图 1 铜添加量对proPO1基因表达的影响 Fig. 1 Effect of copper supplementation on gene expression of proPO1 注Note:不同的上标字母表示组间的差异有统计学意义(P＜0.05); 下图同。Different superscripts indicate significant difference between treatments(P＜0.05)，the same below.

图选项

图 2 铜添加量对proPO2基因表达的影响 Fig. 2 Effect of copper supplementation on gene expression of proPO2

图选项

饲料铜添加量对PE基因表达的影响如图 3所示，当铜添加量为10 mg·kg^-1时，PE的表达量相对对照组无显著变化(P>0.05);当添加量为25 mg·kg^-1、40 mg·kg^-1和55 mg·kg^-1时，PE的表达量相对对照组有显著的提高(P＜0.05)，PE 的表达量在铜添加量为40 mg·kg^-1时最高;添加量为110 mg·kg^-1时，PE的表达量下降，显著低于40 mg·kg^-1组(P＜0.05)，与对照组差异无统计学意义(P>0.05)。

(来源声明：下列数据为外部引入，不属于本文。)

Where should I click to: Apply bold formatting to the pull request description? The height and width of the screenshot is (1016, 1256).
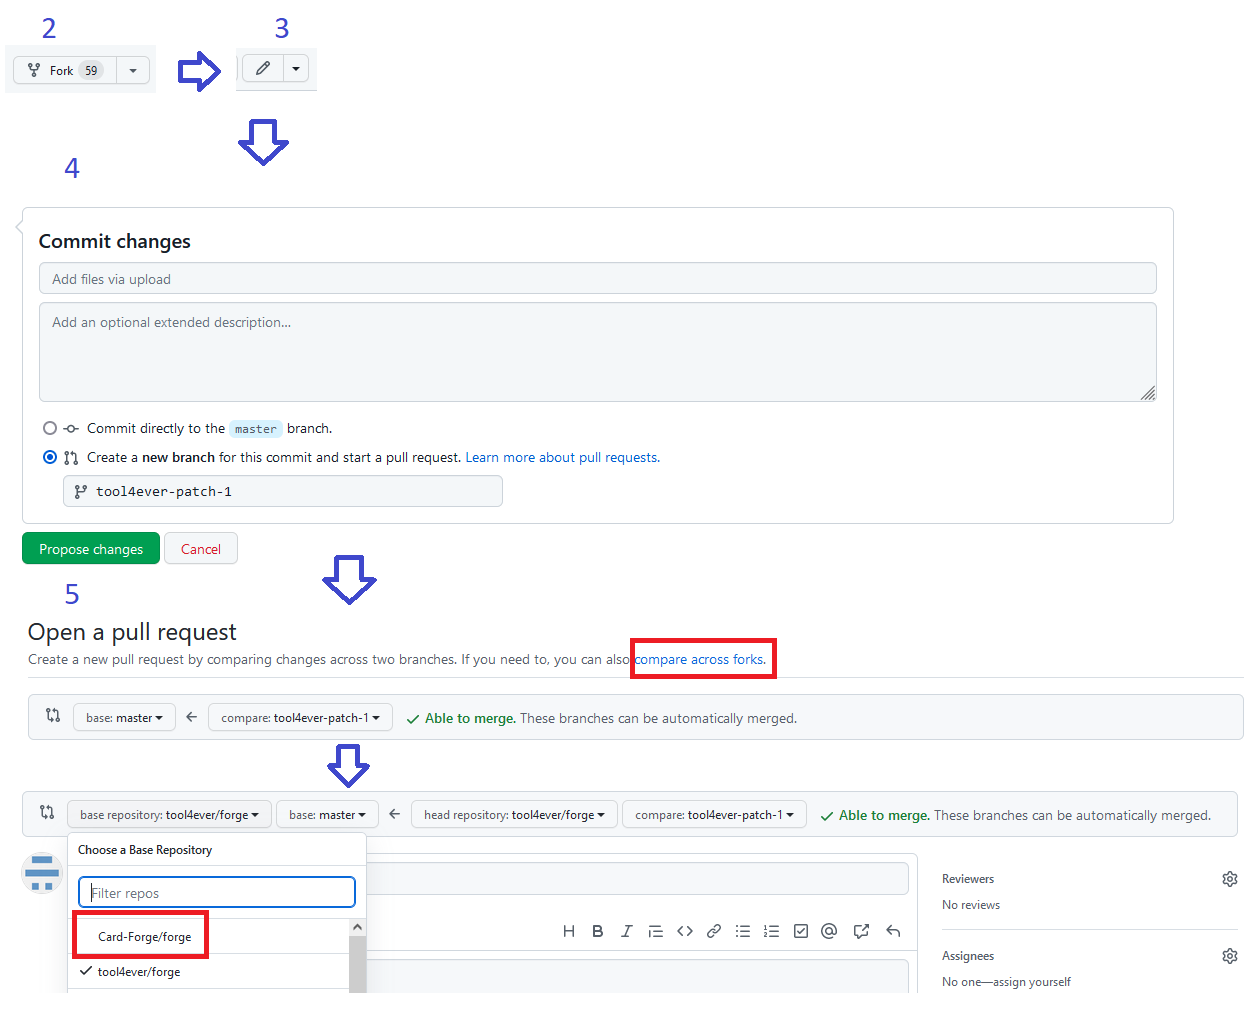coord(597,931)
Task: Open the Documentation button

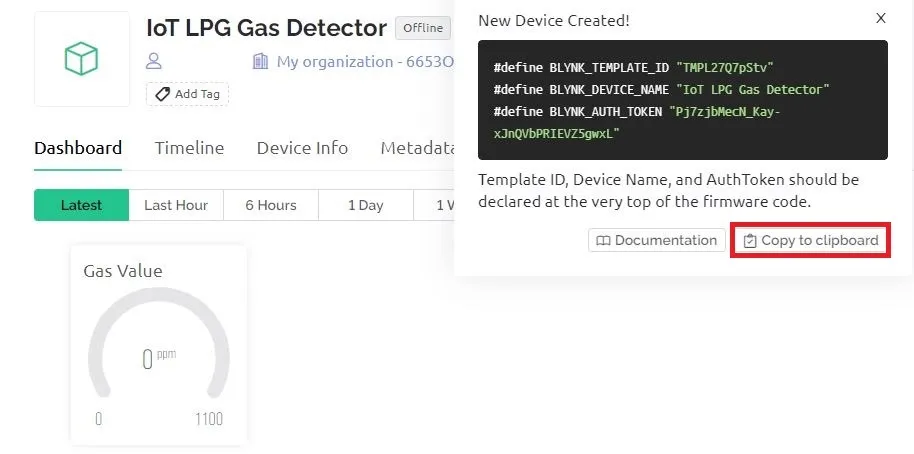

图 3 铜添加量对PE基因表达的影响 Fig. 3 Effect of copper supplementation on gene expression of PE

图选项

饲料铜添加量对PPAF 基因表达的影响如图 4所示，当铜添加量为10 mg·kg^-1时，PPAF的表达量相对对照组无显著变化(P>0.05);当添加量为25 mg·kg^-1、40 mg·kg^-1和55 mg·kg^-1时，PPAF的表达量相对对照组有显著的提高(P＜0.05);添加量为110 mg·kg^-1时，PPAF的表达量下降，显著低于10 mg·kg^-1、25 mg·kg^-1、40mg·kg^-1和55 mg·kg^-1组(P＜0.05)，低于对照组，但差异无统计学意义(P>0.05)。

图 4 铜添加量对PPAF基因表达的影响 Fig. 4 Effect of copper supplementation on gene expression of PPAF

图选项

饲料铜添加量对BGBP基因表达的影响如图 5所示，各饲料组间的BGBP表达量变化均无统计学意义(P>0.05)。

图 5 铜添加量对BGBP基因表达的影响 Fig. 5 Effect of copper supplementation on gene expression of BGBP

图选项

饲料铜添加量对PO活力的影响如图 6所示，铜添加量为25~55 mg·kg^-1时，血清PO活力显著高于对照组(P＜0.05)，添加量为10 mg·kg^-1和110 mg·kg^-1时，血清PO活力与对照组差异无统计学意义(P>0.05)。

图 6 铜添加量对PO活力的影响 Fig. 6 Effect of copper supplementation on PO activity

图选项

铜离子是甲壳动物重要的必需微量元素，但同时又是具有潜在毒性威胁的重金属元素，其摄入量的多少对甲壳动物的生长、生理、免疫甚至存活都至关重要。关于虾类生长和免疫对铜的需求量的研究已较多，这些研究均表明饲料中添加一定含量的铜离子可显著提高虾类的生长性能、免疫功能及抗胁迫能力(刘发义等，1990;阳会军等，2001;Lee & Shiau，2002;郭志勋等，2003;董晓慧等，2007;周萌等，2010;郭腾飞等，2012;冼健安，王安利，2013;冼健安等，2013)。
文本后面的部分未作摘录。